__Task description__
Resume the personal essay about the Tuesday-evening neighbor gatherings in the apartment complex, picking up right after its final sentence.
--- Exercise passage Enclosed Below ---
By Cara Rogerson
I live in an ugly little apartment complex, in an ugly part of the city. Each building in this complex boasts a paint-flecked and withered stucco finish, in two varying shades of mustard and rust. The railings are old and droopy, the courtyards are barren, and every few yards you drive into the parking lot, there is a gnarly oak tree jutting up from the cement as if it had erupted from Hell itself.
For the first couple of years, I barely saw any of my neighbors. We all kept to ourselves, tucked away in our nests and minding our own business. Occasionally something momentous would draw us all outside at the same time. I shook hands with people during the 2016 solar eclipse, and then never spoke to them again. In another instance a police helicopter was buzzing low around the complex for a couple of hours, and though nothing came of it, I shared some concerned looks with a few neighbors before ducking back inside. We were all caught in some invisible undercurrent, pinning us facedown into our own endless flow of mindless daily tasks.
In 2020, even though I lived at eye level with the activity of our courtyard, it was particularly silent that year. Since any neighborly sighting was considered a medical threat, I marched in and out of my door with my eyes down, blinders on, and mask secured. Nothing had really changed for me, besides the extra face padding. That is, until I looked out of my bedroom window one evening.
It was a Tuesday – such a random day for a gathering, I thought. The pandemic had been raging several months, so the sounds of laughter and chatter that filled the parking lot were striking and unusual. People aren’t allowed to laugh in 2020, are they?
When I peeked out of my bedroom window, I saw the usual sliver of parking lot and the rusty stucco wall of the opposite building. Standing among the parked vehicles and cement was a group of people- of neighbors -all armed with beers, smokes, and happy dogs on leashes. They were circulating around the corner unit of the adjacent building, some sitting and some standing at a distance, but all relaxing in a way that I hadn’t seen since before the virus. I couldn’t believe how I’d never noticed them before; it’s as if they had manifested from thin air one late summer night.
Like clockwork on every Tuesday evening, they would gather around the corner unit and spill out into the parking lot. Sometimes the group was larger, sometimes it was lean – but they always had beer on hand, and smiles on their faces. It was only inevitable that I would have a close encounter with them, and when I did, they welcomed me into the pack like I’d been there all along.
--- End of Enclosed Exercise passage ---
--- Provided information Enclosed Below ---
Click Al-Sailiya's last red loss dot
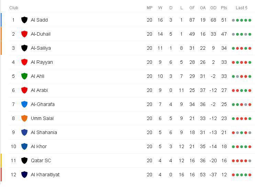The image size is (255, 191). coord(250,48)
--- End of Enclosed Provided information ---
--- Provided information Enclosed Below ---
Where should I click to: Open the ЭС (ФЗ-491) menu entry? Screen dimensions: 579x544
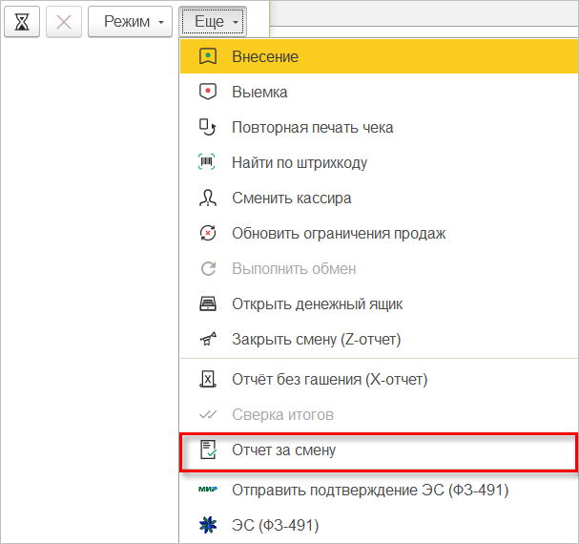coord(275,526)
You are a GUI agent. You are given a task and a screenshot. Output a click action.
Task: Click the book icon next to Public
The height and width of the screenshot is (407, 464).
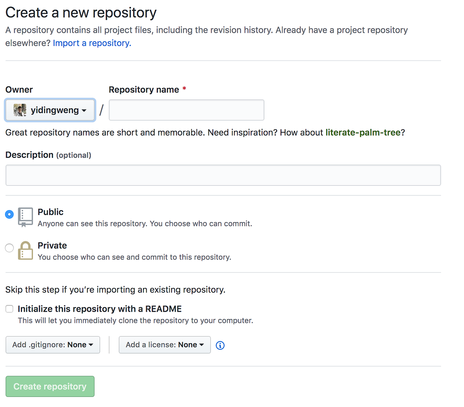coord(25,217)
--- End of Enclosed Provided information ---
--- Provided information Enclosed Below ---
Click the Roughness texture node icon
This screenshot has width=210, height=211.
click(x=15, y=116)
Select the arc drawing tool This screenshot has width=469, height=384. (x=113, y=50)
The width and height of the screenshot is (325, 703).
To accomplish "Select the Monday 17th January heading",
--- End of Enclosed Provided information ---
__Answer for this exercise__
They called it “Beer Me Tuesdays”- very appropriately -and the more I spent time on the outskirts of the group, the clearer my vision became. They were an indiscriminate mixture of ages and races, of different life paths and personalities. Each person had lived in the complex for a unique set of years, in varying buildings. After a few Tuesday nights I began to remember my own identity: into my 30s, creative professional, college grad in another lifetime. I used to be a social butterfly, used to feel energized holding conversations with strangers.
Through this group of neighbors, I was reinvigorated to participate not only in my own life again, but in my community. They weren’t just a tired bunch of neighbors who needed a midweek buzz; they were friends and comrades, looking out for one another. We shared news updates and local gossip, comforted each other, kept each other informed and safe. It was a kind of congregation, a secular worship just a few feet from my doorstep.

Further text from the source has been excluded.